Gli analoghi dell’ayahuasca (ana-huasca) sono combinazioni di piante che imitano la composizione chimica dell’ayahuasca, ovvero l’interazione IMAO – DMT(1). Nella sua forma basica l’Ayahuasca è una miscela della liana Banisteripsis caapi con le foglie della Psychotria viridis (Chacruna), anche se spesso diverse altre piante sono aggiunte al decotto.
Usare piante addizionali richiede preparazione e abilità, affinché l’aggiunta delle altre piante aumenti l’energia generale della bevanda. Dato che l’ayahuasca è spesso usata in rituali di cura, le piante aggiunte sono di solito relative al tipo di cura richiesta, così come il curandero o lo sciamano la intende.
La liana Banisteriopsis caapi e le piante aggiunte alla mistura originale sono specifiche della foresta pluviale Amazzonica, ma il loro meccanismo chimico può essere ricreato con molte altre piante di altre parti del mondo.
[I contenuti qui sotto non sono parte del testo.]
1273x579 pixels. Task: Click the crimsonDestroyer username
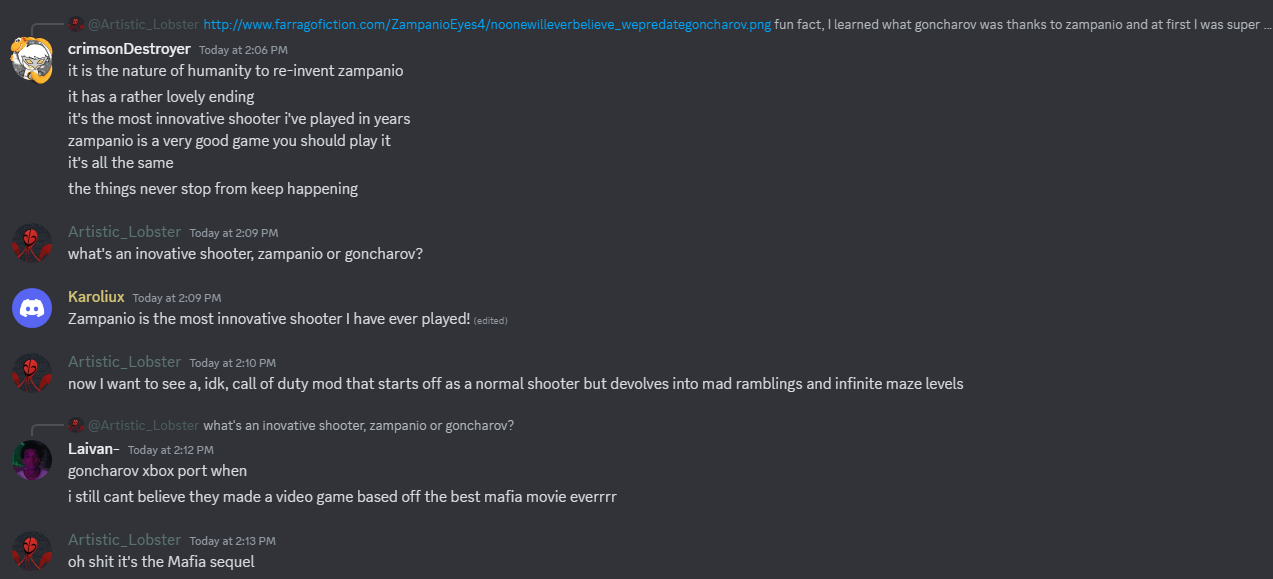point(129,49)
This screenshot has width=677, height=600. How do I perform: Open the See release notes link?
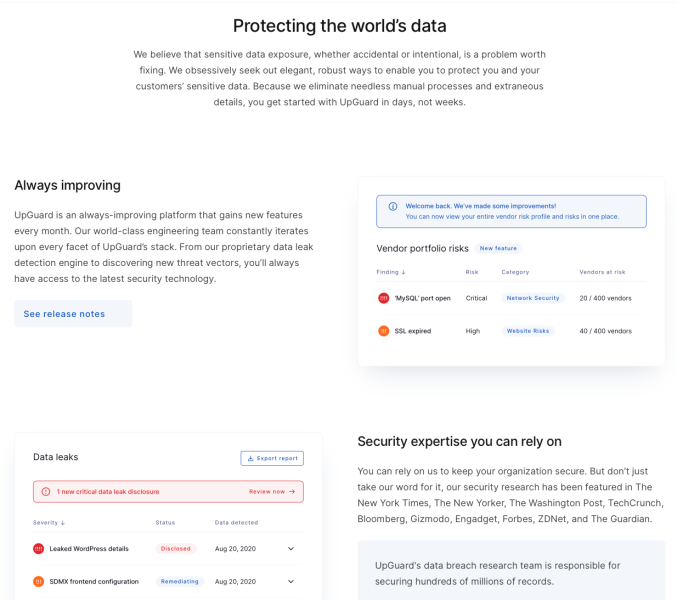(x=64, y=314)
(1) Il meccanismo IMAO di cui si parla è quello generico per cui la DMT presente dentro le foglie di Chacruna si rende disponibile per via orale, attraverso l’azione degli alcaloidi armalinici presenti nella liana ayahausca. L’autore sottolinea che l’ayahuasca, agendo selettivamente solo sulle MAO-A è un inibitore reversibile, quindi meno pericoloso di altri IMAO non selettivi.
Anahuasca & Pharmahuasca
Terence McKenna, un famoso psiconauta, avvocato delle dosi eroiche, lettore e scrittore, era molto intrigato dalle potenzialità dell’ayahuasca: ma considerava la limitata reperibilità della liana fuori dalla foresta Amazzonica un vero problema:
“Probabilmente solo un duplicato sintetico dell’ayahuasca composto dalle giuste percentuali di DMT e beta-carboline potrà rendere possibile fare l’esperienza fuori dalle aree in cui essa è endemica” (1989)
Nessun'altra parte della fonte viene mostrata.